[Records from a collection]
══════════════════════════════

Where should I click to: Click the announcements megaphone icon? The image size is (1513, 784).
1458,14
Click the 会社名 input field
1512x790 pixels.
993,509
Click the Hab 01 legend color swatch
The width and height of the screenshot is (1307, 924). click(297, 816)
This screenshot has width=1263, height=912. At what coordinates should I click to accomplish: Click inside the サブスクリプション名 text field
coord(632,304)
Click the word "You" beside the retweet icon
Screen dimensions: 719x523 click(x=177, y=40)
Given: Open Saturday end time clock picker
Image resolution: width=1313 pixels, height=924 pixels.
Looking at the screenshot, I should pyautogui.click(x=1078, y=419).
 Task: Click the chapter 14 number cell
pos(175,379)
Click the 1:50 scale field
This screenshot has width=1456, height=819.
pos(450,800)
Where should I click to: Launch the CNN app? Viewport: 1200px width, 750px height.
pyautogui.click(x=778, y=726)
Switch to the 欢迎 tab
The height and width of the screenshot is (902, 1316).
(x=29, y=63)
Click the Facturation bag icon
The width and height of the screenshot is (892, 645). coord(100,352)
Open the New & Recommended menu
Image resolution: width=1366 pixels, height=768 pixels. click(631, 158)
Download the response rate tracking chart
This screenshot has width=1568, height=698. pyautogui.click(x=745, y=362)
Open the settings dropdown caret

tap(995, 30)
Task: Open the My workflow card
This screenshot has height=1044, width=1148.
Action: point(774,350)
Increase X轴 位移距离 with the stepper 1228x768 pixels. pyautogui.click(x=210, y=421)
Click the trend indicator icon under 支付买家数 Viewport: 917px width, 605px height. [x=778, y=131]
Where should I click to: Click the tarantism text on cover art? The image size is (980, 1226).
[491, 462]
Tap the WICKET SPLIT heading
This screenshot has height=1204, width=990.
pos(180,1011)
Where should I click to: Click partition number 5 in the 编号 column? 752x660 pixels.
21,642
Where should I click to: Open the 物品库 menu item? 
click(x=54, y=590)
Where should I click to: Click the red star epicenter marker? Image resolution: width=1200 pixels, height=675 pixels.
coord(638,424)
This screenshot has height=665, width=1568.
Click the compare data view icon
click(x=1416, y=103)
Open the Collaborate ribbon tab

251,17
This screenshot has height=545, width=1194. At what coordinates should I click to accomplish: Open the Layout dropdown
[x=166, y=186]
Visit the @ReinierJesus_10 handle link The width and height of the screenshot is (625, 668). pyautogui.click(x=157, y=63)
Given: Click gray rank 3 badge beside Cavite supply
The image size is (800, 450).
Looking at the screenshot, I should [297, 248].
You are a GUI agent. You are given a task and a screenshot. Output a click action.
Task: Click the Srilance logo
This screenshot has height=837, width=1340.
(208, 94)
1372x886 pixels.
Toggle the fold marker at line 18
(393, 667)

══════════════════════════════

(Task goal):
Present every one of the records above as a numbered list, omitting blank lines.

(Exercise response):
1. Where should I click to: Click the announcements megaphone icon? The image size is (1513, 784).
2. 1458,14
3. Click the 会社名 input field
4. 1512x790 pixels.
5. 993,509
6. Click the Hab 01 legend color swatch
7. The width and height of the screenshot is (1307, 924). click(297, 816)
8. This screenshot has width=1263, height=912. At what coordinates should I click to accomplish: Click inside the サブスクリプション名 text field
9. coord(632,304)
10. Click the word "You" beside the retweet icon
11. Screen dimensions: 719x523 click(x=177, y=40)
12. Given: Open Saturday end time clock picker
13. Image resolution: width=1313 pixels, height=924 pixels.
14. Looking at the screenshot, I should pyautogui.click(x=1078, y=419).
15.  Task: Click the chapter 14 number cell
16. pos(175,379)
17. Click the 1:50 scale field
18. This screenshot has width=1456, height=819.
19. pos(450,800)
20. Where should I click to: Launch the CNN app? Viewport: 1200px width, 750px height.
21. pyautogui.click(x=778, y=726)
22. Switch to the 欢迎 tab
23. The height and width of the screenshot is (902, 1316).
24. (x=29, y=63)
25. Click the Facturation bag icon
26. The width and height of the screenshot is (892, 645). coord(100,352)
27. Open the New & Recommended menu
28. Image resolution: width=1366 pixels, height=768 pixels. click(631, 158)
29. Download the response rate tracking chart
30. This screenshot has width=1568, height=698. pyautogui.click(x=745, y=362)
31. Open the settings dropdown caret
32. tap(995, 30)
33. Task: Open the My workflow card
34. This screenshot has height=1044, width=1148.
35. Action: point(774,350)
36. Increase X轴 位移距离 with the stepper 1228x768 pixels. pyautogui.click(x=210, y=421)
37. Click the trend indicator icon under 支付买家数 Viewport: 917px width, 605px height. [x=778, y=131]
38. Where should I click to: Click the tarantism text on cover art? The image size is (980, 1226).
39. [491, 462]
40. Tap the WICKET SPLIT heading
41. This screenshot has height=1204, width=990.
42. pos(180,1011)
43. Where should I click to: Click partition number 5 in the 编号 column? 752x660 pixels.
44. 21,642
45. Where should I click to: Open the 物品库 menu item? 
46. click(x=54, y=590)
47. Where should I click to: Click the red star epicenter marker? Image resolution: width=1200 pixels, height=675 pixels.
48. coord(638,424)
49. This screenshot has height=665, width=1568.
50. Click the compare data view icon
51. click(x=1416, y=103)
52. Open the Collaborate ribbon tab
53. 251,17
54. This screenshot has height=545, width=1194. At what coordinates should I click to accomplish: Open the Layout dropdown
55. [x=166, y=186]
56. Visit the @ReinierJesus_10 handle link The width and height of the screenshot is (625, 668). pyautogui.click(x=157, y=63)
57. Given: Click gray rank 3 badge beside Cavite supply
58. The image size is (800, 450).
59. Looking at the screenshot, I should [297, 248].
60. You are a GUI agent. You are given a task and a screenshot. Output a click action.
61. Task: Click the Srilance logo
62. This screenshot has height=837, width=1340.
63. (208, 94)
64. 1372x886 pixels.
65. Toggle the fold marker at line 18
66. (393, 667)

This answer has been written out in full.